> ASSIGNMENT: Reproduce exactly the lines below, starting with the line that contains "Task: Click explainer" and ending with the last line of the records, both included, and nothing else.

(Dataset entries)
+---+
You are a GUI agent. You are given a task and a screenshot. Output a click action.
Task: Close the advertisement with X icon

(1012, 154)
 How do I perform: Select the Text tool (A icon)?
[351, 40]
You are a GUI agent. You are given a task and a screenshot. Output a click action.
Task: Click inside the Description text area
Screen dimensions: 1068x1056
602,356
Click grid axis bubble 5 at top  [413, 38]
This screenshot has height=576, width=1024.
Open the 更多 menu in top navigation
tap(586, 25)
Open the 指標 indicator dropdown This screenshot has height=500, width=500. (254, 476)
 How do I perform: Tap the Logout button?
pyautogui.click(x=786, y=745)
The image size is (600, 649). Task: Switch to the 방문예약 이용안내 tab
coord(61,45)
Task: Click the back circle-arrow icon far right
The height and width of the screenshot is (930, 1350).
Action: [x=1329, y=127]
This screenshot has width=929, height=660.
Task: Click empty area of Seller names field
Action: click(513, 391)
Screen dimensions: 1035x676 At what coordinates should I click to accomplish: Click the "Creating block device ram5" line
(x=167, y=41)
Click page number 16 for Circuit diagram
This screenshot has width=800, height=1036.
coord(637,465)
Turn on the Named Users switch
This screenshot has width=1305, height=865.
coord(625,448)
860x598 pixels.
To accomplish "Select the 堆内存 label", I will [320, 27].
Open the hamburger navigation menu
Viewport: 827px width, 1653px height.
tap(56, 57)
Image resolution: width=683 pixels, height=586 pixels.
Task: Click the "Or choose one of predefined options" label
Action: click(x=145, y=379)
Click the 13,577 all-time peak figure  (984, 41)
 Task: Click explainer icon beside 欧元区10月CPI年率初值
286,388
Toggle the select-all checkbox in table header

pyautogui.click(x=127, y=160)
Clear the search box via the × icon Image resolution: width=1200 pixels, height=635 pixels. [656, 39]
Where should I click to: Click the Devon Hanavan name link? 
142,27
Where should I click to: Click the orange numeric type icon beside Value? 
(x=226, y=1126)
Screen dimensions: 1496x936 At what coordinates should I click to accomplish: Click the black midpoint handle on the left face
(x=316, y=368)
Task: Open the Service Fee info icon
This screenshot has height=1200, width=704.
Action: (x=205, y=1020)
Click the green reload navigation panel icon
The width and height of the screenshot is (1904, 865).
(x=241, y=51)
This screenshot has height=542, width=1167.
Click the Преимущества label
+---+
> EXPECTED OUTPUT:
 Task: Click explainer icon beside 欧元区10月CPI年率初值
286,388
Toggle the select-all checkbox in table header

pyautogui.click(x=127, y=160)
Clear the search box via the × icon Image resolution: width=1200 pixels, height=635 pixels. [656, 39]
Where should I click to: Click the Devon Hanavan name link? 
142,27
Where should I click to: Click the orange numeric type icon beside Value? 
(x=226, y=1126)
Screen dimensions: 1496x936 At what coordinates should I click to accomplish: Click the black midpoint handle on the left face
(x=316, y=368)
Task: Open the Service Fee info icon
This screenshot has height=1200, width=704.
Action: (x=205, y=1020)
Click the green reload navigation panel icon
The width and height of the screenshot is (1904, 865).
(x=241, y=51)
This screenshot has height=542, width=1167.
Click the Преимущества label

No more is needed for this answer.